Mulher: Pra quê continuar, Rodrigo? Pra quê continuar com esse seu teatro?
Homem: Teatro
Mulher: É teatro. É tudo teatro.
Homem: Para.
Mulher: A realidade não cabe mais na realidade.
Homem: Por favor.
Mulher: Não tem por quê continuar.
Homem: Não.
Mulher: Vai ao máximo.
Homem: Por favor.
Mulher: Ao máximo na vida.
Homem: Eu não.
Mulher: Você não quer o melhor?
Homem: Hein?
Mulher: Você não quer o mais alto?
Homem: ...
Mulher: Você não quer o todo?
Homem: ...
Mulher: Você pode ter.
Homem: ...
Mulher: Você pode ser.
Homem: ...
Mulher: E vai ser lindo.
Homem: Para.
Mulher: Poder sentir.
Homem: Não.
Mulher: E ser perfeito.
Homem: Eu não.
Mulher: Só eu e você. Pra sempre. O obituário ideal.
HOMEM SE LEVANTA.
Mulher: O que é que você vai fazer?
SILÊNCIO
O HOMEM SAI. B.O.
Entra a primeira música (THE SMITHS). Entra uma projeção no fundo do cenário. São imagens das pessoas da platéia gravadas antes da peça começar. Imagens do público. As pessoas estão felizes, olhando para a câmera e sorrindo. Esta série de imagens deve durar mais ou menos 1 min. De repente a música para.
Entra Maria. Ela está na mesma posição que na primeira cena. Só que desta vez ela não segura um gravador na mão. Ela abraça a própria barriga. Está grávida. Ela começa a chorar como na primeira cena. E tem o mesmo crescendo. Só que agora é de verdade. O choro grave é de verdade.

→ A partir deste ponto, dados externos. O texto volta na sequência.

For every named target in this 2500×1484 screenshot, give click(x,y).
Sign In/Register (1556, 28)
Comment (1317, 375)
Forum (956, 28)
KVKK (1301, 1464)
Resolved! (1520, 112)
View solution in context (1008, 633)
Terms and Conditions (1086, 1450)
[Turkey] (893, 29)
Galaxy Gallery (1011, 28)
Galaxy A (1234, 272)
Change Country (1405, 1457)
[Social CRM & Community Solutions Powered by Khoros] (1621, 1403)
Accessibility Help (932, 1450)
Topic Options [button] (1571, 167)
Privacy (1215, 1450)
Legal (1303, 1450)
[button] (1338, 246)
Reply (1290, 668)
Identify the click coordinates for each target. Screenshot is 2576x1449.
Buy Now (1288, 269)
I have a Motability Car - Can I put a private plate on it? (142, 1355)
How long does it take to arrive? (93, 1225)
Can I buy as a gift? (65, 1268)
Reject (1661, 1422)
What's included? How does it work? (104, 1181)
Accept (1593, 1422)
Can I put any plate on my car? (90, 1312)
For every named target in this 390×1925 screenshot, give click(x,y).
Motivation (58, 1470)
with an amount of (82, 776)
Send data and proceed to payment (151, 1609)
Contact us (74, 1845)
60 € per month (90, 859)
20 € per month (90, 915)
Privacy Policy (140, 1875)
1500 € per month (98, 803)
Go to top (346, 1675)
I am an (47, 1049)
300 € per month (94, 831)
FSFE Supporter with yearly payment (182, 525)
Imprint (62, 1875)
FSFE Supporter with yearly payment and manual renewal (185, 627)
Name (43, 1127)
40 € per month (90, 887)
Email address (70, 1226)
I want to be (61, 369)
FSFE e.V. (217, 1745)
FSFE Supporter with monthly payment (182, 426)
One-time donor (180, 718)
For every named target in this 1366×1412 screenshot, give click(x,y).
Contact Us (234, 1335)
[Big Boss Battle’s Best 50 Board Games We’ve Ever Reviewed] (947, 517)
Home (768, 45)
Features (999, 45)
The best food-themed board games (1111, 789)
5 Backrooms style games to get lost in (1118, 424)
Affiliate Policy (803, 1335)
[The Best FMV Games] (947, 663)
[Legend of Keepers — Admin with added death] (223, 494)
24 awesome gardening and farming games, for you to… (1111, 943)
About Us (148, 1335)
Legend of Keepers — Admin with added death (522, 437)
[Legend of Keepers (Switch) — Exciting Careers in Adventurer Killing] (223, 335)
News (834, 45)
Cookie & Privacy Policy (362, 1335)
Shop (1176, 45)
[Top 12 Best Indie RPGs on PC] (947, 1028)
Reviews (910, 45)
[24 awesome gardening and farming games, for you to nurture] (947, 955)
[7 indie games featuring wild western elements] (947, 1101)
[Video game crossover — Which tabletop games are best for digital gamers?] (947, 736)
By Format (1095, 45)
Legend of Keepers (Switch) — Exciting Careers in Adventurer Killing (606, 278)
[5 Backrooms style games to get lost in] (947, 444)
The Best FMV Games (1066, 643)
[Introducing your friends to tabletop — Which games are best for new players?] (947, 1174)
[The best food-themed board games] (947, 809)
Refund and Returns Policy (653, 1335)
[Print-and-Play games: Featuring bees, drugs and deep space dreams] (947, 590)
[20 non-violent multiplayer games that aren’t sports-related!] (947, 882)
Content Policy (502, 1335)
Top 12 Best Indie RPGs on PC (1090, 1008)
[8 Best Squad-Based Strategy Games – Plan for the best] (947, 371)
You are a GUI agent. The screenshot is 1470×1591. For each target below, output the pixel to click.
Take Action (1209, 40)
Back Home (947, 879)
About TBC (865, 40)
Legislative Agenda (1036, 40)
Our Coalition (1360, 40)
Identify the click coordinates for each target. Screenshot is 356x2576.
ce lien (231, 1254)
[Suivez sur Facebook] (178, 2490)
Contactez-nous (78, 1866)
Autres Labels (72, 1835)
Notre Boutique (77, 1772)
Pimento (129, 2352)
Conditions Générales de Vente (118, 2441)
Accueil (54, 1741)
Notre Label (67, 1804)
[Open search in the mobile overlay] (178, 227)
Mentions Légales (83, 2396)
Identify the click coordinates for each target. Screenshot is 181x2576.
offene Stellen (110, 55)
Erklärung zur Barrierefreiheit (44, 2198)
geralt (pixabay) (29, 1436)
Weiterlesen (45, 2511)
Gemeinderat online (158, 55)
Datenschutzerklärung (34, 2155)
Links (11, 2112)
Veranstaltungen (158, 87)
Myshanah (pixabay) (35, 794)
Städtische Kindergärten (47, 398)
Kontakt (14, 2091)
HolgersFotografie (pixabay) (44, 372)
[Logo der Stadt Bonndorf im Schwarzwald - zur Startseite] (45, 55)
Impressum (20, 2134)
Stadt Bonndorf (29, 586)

As luzes vão baixando. E projeta-se então a última imagem. É o teatro vazio. A plateia onde o público está sentado, só que vazia. Uma pan para o palco revela Maria e Rodrigo por ali. São imagens gravadas antes imediatamente antes da peça começar. Rodrigo e Maria estão no palco se preparando para começar a peça.
No vídeo (diálogo real):
Maria: Merda!
Rodrigo: Merda! Pode mandar abrir? Vamo começar, gente!
A música volta do ponto onde parou. B.O. FIM.